One of the easiest ways to make bone broth. Use turkey, fresh herbs and vegetables for a deep golden broth that's rich in protein and gelatin. This broth can be used as a base for soups, or sipped like a tea on its own.
Add the turkey carcass, 2 chopped celery stalks, 2 chopped carrots, 1 chopped yellow onion, fresh poultry herb mix (rosemary, thyme, oregano and sage), salt and pepper to the instant pot.
Fill the pot with water to the max fill line.
Close the lid and turn the steam release valve to “seal”. Cook on low for 2½ hours.
When complete, let the pressure release naturally for 10-15 minutes then turn steam valve to “vent” position. Once all steam has released, open the lid.
Slow Cooker Turkey Broth:
Add the turkey carcass, 2 chopped celery stalks, 2 chopped carrots, 1 chopped yellow onion, fresh poultry herb mix (rosemary, thyme, oregano and sage), salt and pepper to the slow cooker pot. Fill with water to the max fill line.

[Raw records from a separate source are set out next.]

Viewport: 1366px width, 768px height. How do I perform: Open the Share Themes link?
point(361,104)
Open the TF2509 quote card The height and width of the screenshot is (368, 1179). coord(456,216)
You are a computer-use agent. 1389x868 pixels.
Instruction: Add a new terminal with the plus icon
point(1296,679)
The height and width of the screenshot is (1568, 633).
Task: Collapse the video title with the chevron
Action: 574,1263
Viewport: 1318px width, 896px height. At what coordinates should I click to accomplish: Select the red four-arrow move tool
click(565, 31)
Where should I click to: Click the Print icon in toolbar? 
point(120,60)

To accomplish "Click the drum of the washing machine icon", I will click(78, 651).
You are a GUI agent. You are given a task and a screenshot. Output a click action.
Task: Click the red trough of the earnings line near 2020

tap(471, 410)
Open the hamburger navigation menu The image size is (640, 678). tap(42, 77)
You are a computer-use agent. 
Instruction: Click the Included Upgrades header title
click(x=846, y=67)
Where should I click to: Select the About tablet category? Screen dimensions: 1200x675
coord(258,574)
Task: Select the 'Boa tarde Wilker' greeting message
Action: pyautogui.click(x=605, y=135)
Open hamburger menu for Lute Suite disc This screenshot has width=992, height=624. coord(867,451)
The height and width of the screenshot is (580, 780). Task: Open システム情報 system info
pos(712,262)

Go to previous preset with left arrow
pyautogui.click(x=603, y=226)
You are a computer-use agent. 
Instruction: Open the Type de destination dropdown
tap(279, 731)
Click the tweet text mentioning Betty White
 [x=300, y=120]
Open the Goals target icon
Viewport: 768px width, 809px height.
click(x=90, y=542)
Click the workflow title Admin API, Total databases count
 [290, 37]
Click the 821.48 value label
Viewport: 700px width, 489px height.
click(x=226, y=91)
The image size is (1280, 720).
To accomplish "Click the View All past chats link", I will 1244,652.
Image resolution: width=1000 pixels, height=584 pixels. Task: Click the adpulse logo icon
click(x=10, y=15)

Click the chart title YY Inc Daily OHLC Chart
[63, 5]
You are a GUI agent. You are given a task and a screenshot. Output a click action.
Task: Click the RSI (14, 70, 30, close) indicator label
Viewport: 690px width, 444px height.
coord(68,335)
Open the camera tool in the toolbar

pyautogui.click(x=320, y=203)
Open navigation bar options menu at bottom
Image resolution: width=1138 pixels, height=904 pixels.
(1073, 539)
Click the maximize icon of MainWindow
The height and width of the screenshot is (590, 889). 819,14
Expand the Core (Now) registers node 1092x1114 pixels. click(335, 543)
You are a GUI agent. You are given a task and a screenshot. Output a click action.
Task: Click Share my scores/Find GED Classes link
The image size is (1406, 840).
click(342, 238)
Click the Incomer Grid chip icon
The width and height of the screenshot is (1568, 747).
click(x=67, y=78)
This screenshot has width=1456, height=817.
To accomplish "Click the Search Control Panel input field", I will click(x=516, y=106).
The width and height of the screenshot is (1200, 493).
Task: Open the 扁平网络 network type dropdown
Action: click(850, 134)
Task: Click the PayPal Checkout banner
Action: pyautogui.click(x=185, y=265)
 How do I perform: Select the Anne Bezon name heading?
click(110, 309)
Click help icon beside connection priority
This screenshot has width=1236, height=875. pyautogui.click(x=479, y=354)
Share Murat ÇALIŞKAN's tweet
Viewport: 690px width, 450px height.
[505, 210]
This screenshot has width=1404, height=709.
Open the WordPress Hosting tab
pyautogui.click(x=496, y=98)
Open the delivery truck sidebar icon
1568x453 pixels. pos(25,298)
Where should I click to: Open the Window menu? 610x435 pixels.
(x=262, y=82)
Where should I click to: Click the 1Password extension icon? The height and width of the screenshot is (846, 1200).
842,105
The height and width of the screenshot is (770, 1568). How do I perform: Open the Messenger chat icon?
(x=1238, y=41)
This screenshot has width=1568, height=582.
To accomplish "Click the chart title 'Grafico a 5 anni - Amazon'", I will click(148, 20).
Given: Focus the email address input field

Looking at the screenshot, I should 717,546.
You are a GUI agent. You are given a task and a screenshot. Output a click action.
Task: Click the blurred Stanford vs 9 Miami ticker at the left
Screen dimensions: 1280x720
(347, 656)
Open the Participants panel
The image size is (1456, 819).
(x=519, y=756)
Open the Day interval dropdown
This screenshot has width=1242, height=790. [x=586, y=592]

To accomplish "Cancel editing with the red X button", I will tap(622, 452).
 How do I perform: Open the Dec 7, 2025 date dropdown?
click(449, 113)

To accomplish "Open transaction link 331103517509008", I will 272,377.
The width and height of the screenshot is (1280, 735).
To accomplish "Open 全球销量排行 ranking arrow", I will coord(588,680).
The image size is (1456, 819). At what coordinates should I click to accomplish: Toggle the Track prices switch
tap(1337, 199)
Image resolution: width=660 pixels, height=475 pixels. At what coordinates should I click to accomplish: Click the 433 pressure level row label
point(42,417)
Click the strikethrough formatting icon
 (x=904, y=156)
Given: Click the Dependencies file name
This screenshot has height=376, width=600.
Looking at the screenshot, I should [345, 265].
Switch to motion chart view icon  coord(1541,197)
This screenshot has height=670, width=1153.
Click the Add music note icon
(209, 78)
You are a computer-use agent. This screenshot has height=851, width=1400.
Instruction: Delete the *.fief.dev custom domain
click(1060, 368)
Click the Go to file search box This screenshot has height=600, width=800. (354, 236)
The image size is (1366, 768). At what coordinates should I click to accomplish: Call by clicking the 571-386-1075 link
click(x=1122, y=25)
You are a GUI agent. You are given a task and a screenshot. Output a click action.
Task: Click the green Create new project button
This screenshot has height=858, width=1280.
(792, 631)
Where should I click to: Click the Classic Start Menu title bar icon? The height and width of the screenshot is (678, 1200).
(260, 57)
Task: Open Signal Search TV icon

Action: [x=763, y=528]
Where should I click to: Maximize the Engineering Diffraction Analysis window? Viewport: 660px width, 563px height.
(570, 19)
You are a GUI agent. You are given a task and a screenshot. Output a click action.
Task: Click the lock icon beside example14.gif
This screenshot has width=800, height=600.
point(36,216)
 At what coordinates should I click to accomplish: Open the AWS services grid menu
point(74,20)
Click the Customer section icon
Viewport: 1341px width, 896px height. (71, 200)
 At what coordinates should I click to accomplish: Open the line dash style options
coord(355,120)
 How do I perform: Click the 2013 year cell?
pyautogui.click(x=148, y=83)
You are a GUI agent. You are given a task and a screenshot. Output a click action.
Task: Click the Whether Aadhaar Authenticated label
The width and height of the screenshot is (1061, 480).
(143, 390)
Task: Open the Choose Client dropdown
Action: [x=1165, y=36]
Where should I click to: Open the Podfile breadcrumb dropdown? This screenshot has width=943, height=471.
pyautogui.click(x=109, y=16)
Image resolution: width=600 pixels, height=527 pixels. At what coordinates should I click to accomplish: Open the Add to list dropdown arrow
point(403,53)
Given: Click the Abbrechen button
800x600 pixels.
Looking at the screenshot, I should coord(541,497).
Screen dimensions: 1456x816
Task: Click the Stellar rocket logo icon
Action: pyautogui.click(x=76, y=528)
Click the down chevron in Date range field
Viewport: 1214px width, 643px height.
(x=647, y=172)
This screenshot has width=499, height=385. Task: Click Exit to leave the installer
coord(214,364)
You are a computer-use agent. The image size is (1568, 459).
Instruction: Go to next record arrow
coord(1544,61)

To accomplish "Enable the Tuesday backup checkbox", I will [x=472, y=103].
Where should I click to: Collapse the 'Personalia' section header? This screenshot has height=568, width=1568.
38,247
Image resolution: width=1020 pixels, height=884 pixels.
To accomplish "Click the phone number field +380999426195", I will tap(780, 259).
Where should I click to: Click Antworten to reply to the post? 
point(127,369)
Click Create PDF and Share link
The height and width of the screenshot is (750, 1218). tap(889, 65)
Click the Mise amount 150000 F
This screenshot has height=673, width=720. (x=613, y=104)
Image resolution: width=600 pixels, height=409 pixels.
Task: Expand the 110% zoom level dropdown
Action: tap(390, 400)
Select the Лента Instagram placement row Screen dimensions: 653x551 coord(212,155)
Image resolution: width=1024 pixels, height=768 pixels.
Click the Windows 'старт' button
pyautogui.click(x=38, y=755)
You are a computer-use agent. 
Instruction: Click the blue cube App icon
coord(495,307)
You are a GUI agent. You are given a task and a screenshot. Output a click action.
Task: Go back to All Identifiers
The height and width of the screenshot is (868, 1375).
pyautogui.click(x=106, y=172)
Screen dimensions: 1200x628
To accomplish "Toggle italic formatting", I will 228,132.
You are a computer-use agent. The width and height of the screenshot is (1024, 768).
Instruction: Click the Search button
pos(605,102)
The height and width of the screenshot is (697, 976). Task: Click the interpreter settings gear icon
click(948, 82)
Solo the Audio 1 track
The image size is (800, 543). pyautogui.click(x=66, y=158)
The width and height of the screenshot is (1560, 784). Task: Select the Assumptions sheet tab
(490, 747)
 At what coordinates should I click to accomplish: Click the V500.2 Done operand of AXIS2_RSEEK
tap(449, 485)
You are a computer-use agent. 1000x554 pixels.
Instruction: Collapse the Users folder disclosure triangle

Cover and let cook on high for 6-12 hours.
How To Strain The Broth:
Let the broth ingredients cool 1 for hour, then use a soup ladle to pour the liquid through a fine mesh strainer into a bowl.
Pour broth into glass jars and let them cool to room temperature. Once cooled, you can store in the fridge for up to 5 days.
Broth can also be frozen. Just pour it into ice cube trays, freeze, then add the cubes to a large freezer bag.
Leftover bones and scraps can be discarded in the compost or garbage.
Recipe Notes:
How To Cook Broth On The Stove
Add ingredients to a large stockpot. Fill the pot ¾ full with water. Bring to a boil then reduce heat to let simmer on low for 6-9 hours.
Add more water through the process if necessary. Scoop off extra scum (the foamy stuff) from the top while it's cooking.
Let cool for 1 hour then follow the "how to strain" instructions above.